## DESCRIPTION OF THE TASK
Where the line containing "Merry Christmas and" appears in the records below, begin there and output each line verbatim through the last line.

## INPUT MATERIAL
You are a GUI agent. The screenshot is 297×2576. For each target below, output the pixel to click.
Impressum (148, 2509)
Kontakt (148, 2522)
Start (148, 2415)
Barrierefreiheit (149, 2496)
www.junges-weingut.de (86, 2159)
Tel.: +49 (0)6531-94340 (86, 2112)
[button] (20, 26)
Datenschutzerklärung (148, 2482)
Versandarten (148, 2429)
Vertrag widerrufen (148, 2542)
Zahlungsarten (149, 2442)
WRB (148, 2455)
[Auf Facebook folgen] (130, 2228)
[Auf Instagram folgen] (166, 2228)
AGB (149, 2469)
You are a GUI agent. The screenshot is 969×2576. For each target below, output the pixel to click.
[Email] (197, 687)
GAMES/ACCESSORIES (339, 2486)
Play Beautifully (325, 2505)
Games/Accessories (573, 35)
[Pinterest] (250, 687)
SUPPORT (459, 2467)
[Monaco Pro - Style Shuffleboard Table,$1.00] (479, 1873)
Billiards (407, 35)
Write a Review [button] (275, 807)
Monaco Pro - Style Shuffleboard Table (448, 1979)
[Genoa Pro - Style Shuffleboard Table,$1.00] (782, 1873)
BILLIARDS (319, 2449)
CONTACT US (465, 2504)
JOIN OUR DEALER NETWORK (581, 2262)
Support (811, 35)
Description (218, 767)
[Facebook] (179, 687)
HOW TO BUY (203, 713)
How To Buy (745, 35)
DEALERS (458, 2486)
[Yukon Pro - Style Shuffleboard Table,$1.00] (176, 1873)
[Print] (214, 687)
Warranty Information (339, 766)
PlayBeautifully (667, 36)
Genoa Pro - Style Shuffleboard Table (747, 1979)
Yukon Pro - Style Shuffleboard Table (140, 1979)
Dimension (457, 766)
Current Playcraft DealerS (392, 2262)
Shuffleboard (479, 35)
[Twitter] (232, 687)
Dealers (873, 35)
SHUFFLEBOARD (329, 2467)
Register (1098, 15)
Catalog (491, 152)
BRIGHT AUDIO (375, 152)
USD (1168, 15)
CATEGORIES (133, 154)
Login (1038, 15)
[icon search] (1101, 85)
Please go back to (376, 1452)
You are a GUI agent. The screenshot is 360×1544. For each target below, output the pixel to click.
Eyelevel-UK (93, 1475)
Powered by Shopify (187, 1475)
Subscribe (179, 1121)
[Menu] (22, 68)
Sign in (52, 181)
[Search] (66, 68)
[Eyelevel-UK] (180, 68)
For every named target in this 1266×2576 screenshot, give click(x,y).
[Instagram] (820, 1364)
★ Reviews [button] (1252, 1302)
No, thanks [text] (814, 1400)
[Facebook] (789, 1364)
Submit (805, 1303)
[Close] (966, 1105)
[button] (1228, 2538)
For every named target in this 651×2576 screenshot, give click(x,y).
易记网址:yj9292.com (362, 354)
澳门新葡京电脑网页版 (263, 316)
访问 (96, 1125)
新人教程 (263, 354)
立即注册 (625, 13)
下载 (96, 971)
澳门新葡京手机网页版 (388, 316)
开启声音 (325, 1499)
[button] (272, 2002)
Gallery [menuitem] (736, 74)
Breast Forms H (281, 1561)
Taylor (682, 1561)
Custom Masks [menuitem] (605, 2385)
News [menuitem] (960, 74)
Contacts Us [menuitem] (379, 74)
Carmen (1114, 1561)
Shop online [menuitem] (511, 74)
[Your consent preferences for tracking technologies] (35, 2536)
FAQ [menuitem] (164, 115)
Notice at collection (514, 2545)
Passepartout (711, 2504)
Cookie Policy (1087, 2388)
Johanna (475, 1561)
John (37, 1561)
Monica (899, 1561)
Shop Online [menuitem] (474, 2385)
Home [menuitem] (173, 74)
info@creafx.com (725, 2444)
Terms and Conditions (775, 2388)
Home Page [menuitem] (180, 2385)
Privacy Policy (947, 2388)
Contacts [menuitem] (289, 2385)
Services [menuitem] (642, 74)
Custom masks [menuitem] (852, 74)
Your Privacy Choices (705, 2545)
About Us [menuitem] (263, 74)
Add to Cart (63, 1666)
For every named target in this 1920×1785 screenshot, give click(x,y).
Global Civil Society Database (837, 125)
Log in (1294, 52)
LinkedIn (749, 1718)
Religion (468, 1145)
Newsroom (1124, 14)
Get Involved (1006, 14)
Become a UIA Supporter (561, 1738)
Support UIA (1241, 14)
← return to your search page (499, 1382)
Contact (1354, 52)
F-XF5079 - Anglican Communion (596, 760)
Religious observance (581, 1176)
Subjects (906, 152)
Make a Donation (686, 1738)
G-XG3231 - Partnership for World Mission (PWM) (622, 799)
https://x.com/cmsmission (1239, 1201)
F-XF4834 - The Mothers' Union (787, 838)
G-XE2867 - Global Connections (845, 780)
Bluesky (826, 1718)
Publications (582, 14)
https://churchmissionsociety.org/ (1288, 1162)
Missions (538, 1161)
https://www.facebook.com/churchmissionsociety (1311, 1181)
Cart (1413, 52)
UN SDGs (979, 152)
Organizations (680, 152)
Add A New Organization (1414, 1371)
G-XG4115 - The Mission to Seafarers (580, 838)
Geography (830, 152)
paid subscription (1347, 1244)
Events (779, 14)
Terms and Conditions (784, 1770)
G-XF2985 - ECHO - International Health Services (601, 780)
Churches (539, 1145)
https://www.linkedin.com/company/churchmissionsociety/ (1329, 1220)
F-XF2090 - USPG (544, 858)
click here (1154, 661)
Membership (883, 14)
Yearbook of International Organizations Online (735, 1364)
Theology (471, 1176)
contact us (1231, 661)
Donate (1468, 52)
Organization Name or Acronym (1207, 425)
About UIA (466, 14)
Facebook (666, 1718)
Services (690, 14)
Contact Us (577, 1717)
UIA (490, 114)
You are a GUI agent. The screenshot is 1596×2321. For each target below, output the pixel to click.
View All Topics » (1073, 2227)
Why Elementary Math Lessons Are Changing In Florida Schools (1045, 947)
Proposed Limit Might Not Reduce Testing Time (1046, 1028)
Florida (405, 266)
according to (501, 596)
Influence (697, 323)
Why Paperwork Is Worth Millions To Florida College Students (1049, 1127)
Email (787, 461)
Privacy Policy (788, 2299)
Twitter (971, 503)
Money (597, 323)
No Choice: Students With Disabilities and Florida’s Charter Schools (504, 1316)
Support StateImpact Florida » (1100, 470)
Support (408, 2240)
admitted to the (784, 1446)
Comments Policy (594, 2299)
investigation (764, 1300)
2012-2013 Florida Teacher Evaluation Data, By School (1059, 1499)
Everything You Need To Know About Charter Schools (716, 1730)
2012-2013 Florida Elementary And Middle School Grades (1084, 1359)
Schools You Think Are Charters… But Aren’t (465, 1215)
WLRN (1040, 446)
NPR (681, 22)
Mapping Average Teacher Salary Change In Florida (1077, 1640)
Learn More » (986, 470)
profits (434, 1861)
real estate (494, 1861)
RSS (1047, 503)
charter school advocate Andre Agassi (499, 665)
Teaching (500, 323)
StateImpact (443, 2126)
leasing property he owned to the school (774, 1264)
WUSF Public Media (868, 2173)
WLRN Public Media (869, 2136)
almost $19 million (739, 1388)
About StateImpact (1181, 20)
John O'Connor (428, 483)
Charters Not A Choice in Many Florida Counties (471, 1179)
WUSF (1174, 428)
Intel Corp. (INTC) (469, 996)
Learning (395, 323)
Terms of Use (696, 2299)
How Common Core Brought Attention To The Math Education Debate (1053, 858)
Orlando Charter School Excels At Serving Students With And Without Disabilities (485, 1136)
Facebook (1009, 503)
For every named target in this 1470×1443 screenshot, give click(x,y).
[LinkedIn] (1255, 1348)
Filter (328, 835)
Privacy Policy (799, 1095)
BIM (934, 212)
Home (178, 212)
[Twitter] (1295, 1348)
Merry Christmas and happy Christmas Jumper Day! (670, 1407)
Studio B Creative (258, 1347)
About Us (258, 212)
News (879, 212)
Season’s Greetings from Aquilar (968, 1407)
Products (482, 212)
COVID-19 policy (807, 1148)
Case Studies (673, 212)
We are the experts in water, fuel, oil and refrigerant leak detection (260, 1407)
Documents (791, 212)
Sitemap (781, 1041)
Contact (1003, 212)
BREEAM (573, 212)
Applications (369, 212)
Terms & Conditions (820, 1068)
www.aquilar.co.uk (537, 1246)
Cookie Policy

## WRITTEN ANSWER
Merry Christmas and happy Christmas Jumper Day! (670, 1407)
Studio B Creative (258, 1347)
About Us (258, 212)
News (879, 212)
Season’s Greetings from Aquilar (968, 1407)
Products (482, 212)
COVID-19 policy (807, 1148)
Case Studies (673, 212)
We are the experts in water, fuel, oil and refrigerant leak detection (260, 1407)
Documents (791, 212)
Sitemap (781, 1041)
Contact (1003, 212)
BREEAM (573, 212)
Applications (369, 212)
Terms & Conditions (820, 1068)
www.aquilar.co.uk (537, 1246)
Cookie Policy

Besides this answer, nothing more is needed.